La estructura de este concierto es sencilla: una primera parte en la que interpreta con su banda la mayor parte de las canciones que formaron parte de su primera album, Rufus Wainwright (1998, DreamWorks), en el que están presentes canciones clásicas de su repertorio como "April Fools", y una segunda parte en la que aparece en escena con un vestuario que en algunos moments recuerda a aquel genio de las lentejuelas que fue Liberace.

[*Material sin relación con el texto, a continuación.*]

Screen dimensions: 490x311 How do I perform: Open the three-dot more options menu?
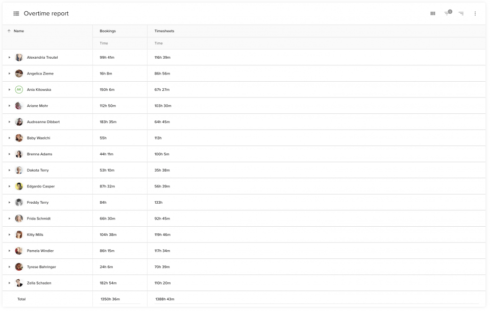click(475, 13)
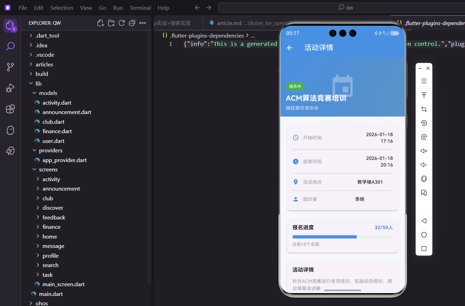Viewport: 465px width, 306px height.
Task: Open the Run and Debug panel
Action: click(10, 88)
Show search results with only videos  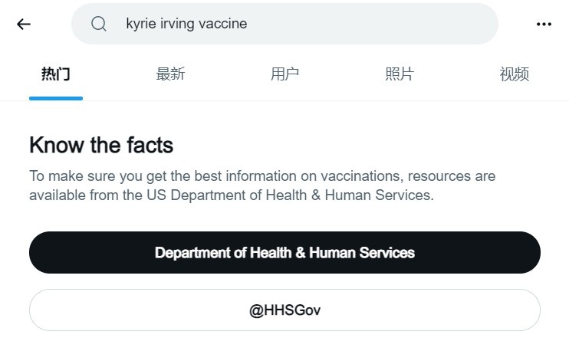pyautogui.click(x=515, y=74)
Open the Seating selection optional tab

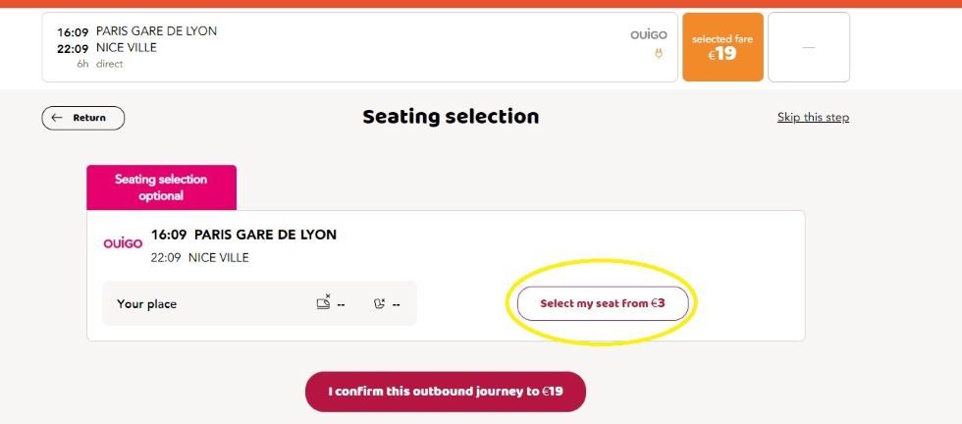[161, 187]
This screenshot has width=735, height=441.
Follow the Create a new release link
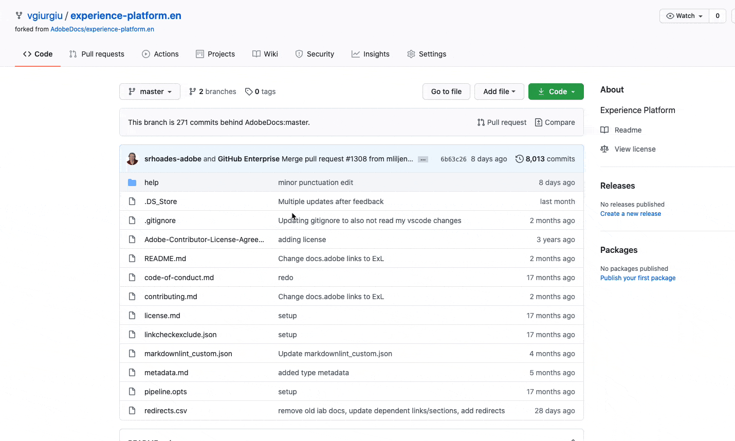pyautogui.click(x=631, y=214)
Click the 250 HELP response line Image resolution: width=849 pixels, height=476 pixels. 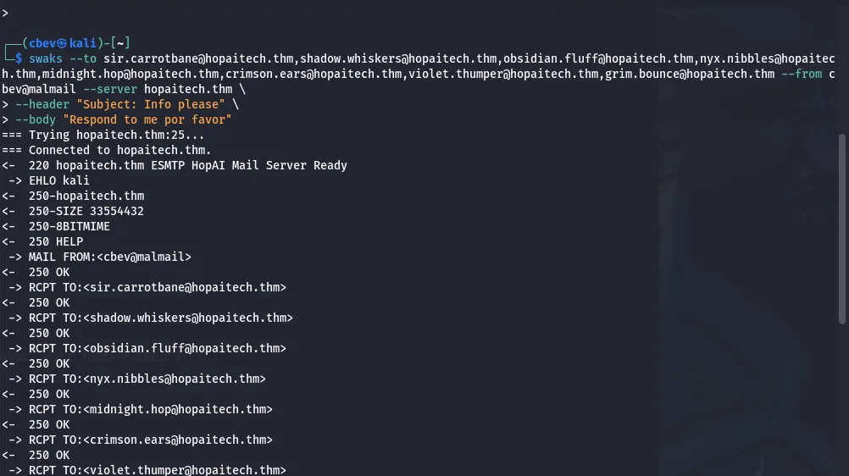(56, 241)
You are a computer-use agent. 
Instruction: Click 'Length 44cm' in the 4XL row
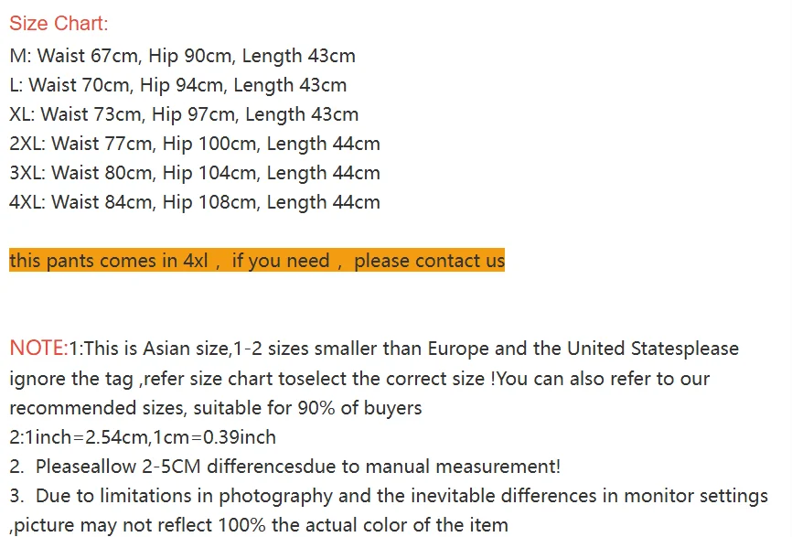323,202

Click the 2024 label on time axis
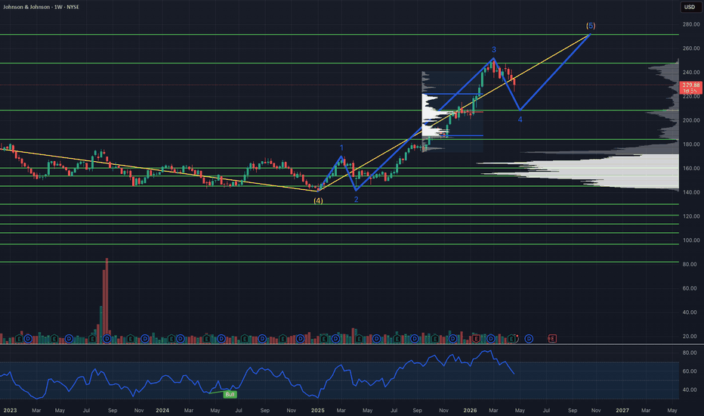pos(162,410)
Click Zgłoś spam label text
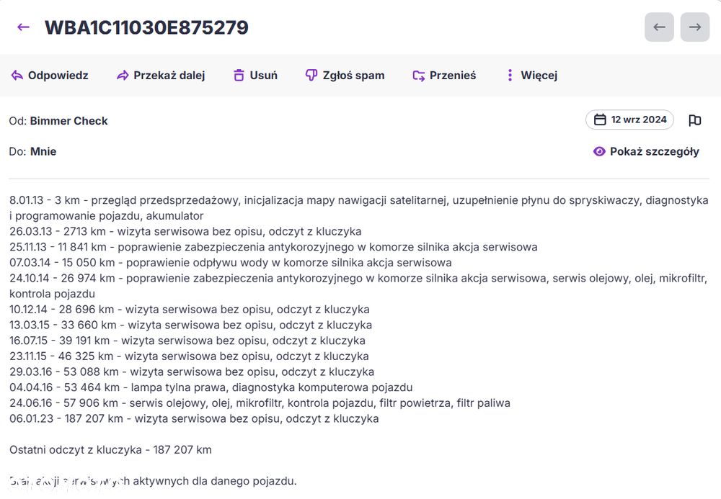721x499 pixels. pos(353,76)
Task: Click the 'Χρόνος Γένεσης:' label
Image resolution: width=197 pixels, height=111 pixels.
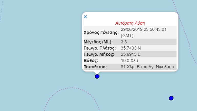Action: click(101, 33)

En esta segunda parte, en la que Rufus Wainwright se apodera del escenario en solitario, escuchamos algunas de sus canciones más conocidas, salidas de su segundo album Poses (2001, DreamWorks), con grandes logros musicales como "Cigarettes and chocolate milk" o "Poses" que le convirtieron en una de las figuras fundamentales del panorama musical internacional. 

Pero en el repertorio que ofrece Rufus Wainwright no faltan tampoco algunos de esos grandes hallazgos musicales que ha conseguido a lo largo de su carrera. Ahí está la espléndida versión de "Hallelujah!" que interpretaba Leonard Cohen, el abuelo de su hija, que tuvo por embarazo subrogado con la hija del poeta canadiense; o ese magnífico "Going to a town", primer single de su album Release the stars (2007, Geffen), en el que el compositor manifiesta toda una declaración de intenciones, "I'm so tired of you, America" (Estoy cansado de ti, America). Canción que por cierto tuvo una genial versión de George Michael en su disco en directo titulado Symphonica (2014, Virgin EMI). Y, ya en los bises, Rufus Wainwright ofreció uno de sus últimos covers de la canción "Across the universe", que incluyeron The Beatles en su disco Let it be (1970, Abbey Road Studios), y que se ha unido a la lista de grandezas del autor canadiense. 


Asistir a un concierto de Rufus Wainwright se convierte siempre en uno de esos momentos en los que el espectador acaba intimando con el músicos sobre el escenario. Lejos de las impersonales actuaciones de otros cantantes, Rufus Wainwright se compenetra con el público en una suerte de colaboración artística que va más allá de la música. Y eso es de agradecer en un autor que siempre está dispuesto a compartir sus sentimientos. Es la grandeza de uno de los genios musicales del momento.